I'm writing a proof of concept application to consume messages from Apache Kafka 0.9.0.0 and see if I can use it instead of a common JMS message broker because of the benefits Kafka provides. This is my base code, using the new consumer API:
public class Main implements Runnable {
public static final long DEFAULT_POLL_TIME = 300;
public static final String DEFAULT_GROUP_ID = "ltmjTest";
volatile boolean keepRunning = true;
private KafkaConsumer<String, Object> consumer;
private String servers;
private String groupId = DEFAULT_GROUP_ID;
private long pollTime = DEFAULT_POLL_TIME;
private String[] topics;
public Main() {
}
//getters and setters...
public void createConsumer() {
Map<String, Object> configs = new HashMap<>();
configs.put(ConsumerConfig.BOOTSTRAP_SERVERS_CONFIG, servers);
configs.put(ConsumerConfig.GROUP_ID_CONFIG, groupId);
configs.put("enable.auto.commit", "true");
configs.put("auto.commit.interval.ms", "1000");
configs.put("session.timeout.ms", "30000");
configs.put("key.deserializer", "org.apache.kafka.common.serialization.StringDeserializer");
configs.put("value.deserializer", "org.apache.kafka.common.serialization.StringDeserializer");
consumer = new KafkaConsumer<>(configs);
consumer.subscribe(asList(topics));
}
public static void main(String[] args) {
Main main = new Main();
if (args != null && args.length > 0) {
for (String arg : args) {
String[] realArg = arg.trim().split("=", 2);
String argKey = realArg[0].toLowerCase();
String argValue = realArg[1];
switch (argKey) {
case "polltime":
main.setPollTime(Long.parseLong(argValue));
break;
case "groupid":
main.setGroupId(argValue);
break;
case "servers":
main.setServers(argValue);
break;
case "topics":
main.setTopics(argValue.split(","));
break;
}
}
main.createConsumer();
new Thread(main).start();
try (Scanner scanner = new Scanner(System.in)) {
while(true) {
String line = scanner.nextLine();
if (line.equals("stop")) {
main.setKeepRunning(false);
break;
}
}
}
}
}
I've started a kafka server using default settings and a kafka producer using the shell tool kafka-console-producer.sh
to write messages to my topic.

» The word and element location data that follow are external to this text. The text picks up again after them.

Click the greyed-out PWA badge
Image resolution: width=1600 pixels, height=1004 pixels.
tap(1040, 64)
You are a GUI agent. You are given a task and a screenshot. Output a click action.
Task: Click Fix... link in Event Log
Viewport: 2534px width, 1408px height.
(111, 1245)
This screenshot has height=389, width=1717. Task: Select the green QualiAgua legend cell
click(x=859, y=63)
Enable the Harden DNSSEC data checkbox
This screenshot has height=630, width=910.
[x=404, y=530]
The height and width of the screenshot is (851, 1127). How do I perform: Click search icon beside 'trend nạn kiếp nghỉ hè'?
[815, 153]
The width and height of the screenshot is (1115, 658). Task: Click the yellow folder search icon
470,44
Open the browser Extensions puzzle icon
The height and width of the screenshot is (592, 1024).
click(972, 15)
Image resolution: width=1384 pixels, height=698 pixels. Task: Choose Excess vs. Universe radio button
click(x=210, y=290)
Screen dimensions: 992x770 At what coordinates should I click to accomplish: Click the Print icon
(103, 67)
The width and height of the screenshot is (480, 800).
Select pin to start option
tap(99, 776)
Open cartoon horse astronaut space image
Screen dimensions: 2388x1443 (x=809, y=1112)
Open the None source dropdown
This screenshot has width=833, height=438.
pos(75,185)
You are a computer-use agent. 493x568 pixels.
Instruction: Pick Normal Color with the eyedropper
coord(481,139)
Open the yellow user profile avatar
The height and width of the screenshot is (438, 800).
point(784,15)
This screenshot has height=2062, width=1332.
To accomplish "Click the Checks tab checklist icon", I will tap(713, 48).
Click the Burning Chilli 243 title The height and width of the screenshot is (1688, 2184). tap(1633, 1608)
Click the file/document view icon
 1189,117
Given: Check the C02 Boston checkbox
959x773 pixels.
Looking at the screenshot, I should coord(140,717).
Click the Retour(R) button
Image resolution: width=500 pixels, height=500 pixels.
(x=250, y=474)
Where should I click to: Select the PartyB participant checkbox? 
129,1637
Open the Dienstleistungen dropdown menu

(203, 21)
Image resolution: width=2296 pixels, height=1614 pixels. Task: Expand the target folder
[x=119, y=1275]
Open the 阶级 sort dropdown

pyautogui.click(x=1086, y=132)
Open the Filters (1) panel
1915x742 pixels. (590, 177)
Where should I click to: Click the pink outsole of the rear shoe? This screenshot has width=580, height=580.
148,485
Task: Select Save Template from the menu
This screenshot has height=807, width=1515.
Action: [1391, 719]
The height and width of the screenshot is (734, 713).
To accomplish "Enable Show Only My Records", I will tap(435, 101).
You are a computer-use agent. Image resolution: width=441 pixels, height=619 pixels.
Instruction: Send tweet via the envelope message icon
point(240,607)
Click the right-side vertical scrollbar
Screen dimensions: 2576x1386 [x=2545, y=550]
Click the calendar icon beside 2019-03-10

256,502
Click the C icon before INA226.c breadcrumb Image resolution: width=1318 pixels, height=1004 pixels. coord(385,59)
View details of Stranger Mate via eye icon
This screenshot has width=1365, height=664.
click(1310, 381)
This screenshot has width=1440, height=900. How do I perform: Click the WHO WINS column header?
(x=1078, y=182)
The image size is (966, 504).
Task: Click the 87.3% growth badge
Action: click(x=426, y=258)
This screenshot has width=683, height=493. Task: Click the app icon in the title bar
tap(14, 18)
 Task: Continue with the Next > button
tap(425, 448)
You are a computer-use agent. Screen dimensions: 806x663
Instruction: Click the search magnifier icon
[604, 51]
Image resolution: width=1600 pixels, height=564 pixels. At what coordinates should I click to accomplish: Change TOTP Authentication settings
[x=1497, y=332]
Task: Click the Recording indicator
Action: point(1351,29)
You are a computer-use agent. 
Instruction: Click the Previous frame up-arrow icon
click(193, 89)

Then I connect with two consumers using this code, sending the proper server to connect and topic to subscribe, everything else with default values, which means both consumers have the same group id. I notice that only one of my consumers consumes all the data. I've read that the default behaviour should be that the consumers must be balanced by the server, from the official tutorial:
If all the consumer instances have the same consumer group, then this works just like a traditional queue balancing load over the consumers.
How can I fix the consumers to behave like the default? Or maybe I'm missing something?